I am in love again.
I knew if I waited long enough, it would happen. This time, it is with fleece. What a wonderful invention it is! Between fleece and flannel, I could have it made this winter. I might not need to see the oilman at all. One of my sisters who has always had an affinity for comfortable napping, gave me a fleece jacket recently and now I will be combing the racks at Goodwill to see what else I can find. I’m not kidding, this stuff is wonderful. And I think it’s made out of recycled plastic, but I’m not sure about that.
While at the Windham Historical Society I often come across some little treasure in the files which captures my attention. So it was this week when I got sidetracked and read about the Rev. Thomas Smith of Portland, the father of Windham’s Parson Peter T. Smith. The elder Smith, it seemed, also ran a “truck house,” or a store of sorts which provided supplies to those who were settling Portland and environs in the early 1700s.
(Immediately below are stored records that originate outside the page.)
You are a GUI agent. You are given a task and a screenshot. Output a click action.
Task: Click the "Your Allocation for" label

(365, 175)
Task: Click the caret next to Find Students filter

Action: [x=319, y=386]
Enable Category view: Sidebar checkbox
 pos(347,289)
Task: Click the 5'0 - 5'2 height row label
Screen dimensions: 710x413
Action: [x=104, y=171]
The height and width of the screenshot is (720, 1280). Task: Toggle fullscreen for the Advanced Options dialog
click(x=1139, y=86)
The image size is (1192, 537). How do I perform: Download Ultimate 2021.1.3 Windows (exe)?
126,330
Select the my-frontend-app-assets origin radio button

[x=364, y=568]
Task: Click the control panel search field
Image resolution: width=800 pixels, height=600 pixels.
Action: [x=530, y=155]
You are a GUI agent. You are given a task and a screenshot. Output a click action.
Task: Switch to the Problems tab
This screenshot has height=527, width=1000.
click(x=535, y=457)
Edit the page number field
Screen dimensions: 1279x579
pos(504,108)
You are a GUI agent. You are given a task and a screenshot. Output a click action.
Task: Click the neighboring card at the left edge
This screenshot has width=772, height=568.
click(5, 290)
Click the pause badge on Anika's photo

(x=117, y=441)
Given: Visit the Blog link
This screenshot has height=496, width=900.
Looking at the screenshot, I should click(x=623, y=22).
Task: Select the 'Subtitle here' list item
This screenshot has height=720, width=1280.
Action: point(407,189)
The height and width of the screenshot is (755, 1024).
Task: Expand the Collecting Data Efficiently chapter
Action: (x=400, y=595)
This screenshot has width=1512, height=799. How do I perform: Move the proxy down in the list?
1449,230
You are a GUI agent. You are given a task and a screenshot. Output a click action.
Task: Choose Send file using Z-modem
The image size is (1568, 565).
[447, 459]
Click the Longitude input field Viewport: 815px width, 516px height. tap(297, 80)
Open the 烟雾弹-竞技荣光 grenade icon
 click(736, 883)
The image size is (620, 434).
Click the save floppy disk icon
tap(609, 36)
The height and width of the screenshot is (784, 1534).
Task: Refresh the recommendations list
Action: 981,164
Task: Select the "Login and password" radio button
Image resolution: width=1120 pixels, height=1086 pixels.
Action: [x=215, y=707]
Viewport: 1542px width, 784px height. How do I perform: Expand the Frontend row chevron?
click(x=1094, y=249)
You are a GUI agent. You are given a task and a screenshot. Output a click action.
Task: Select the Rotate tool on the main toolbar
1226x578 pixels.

Being aware of the recent flap about the team name for the Scarborough Red Storm being reverted to the derogatory and prejudicial slang, redskins, I was particularly intrigued to read that Rev. Thomas Smith was recounting to friends his “take” on a recent scalping expedition “I received 165 pounds … my part of scalp money,” reads his 1757 diary. He had supplied provisions and ammunition to a scalping party made up of his parishioners, whose goal was to kill American Indians and take their scalps.
The French introduced scalping, it is believed, but shortly thereafter, all Europeans were scalping – sometimes each other.
During the Revolutionary War, the bounty for a male adult American Indian scalp was 100 pounds sterling. Some people survived scalping. One settler in Windham had two pieces of skin taken from his scalp and lived to a ripe old age. The scalps were referred to as red skins, covered as they were in blood. It doesn’t take much of an imagination to see how the term “red skin” evolved to an ethnic slur. Many nationalities have unsavory “nicknames” once in common use. I hope some day we Americans move beyond perpetuating this ignorance.
It is ironic that while we are bending over backward to be politically correct and enrolling everyone in a class on diversity, that any energy would be spent justifying the return to a possibly offensive team name.
Of course this is an opinion column and others may not share my view, but we can learn a lot from history and some of it needs to be reinforced from time to time. With a maiden name of Kathleen Kelley, I sure wouldn’t appreciate being called a dumb Mick – or worse.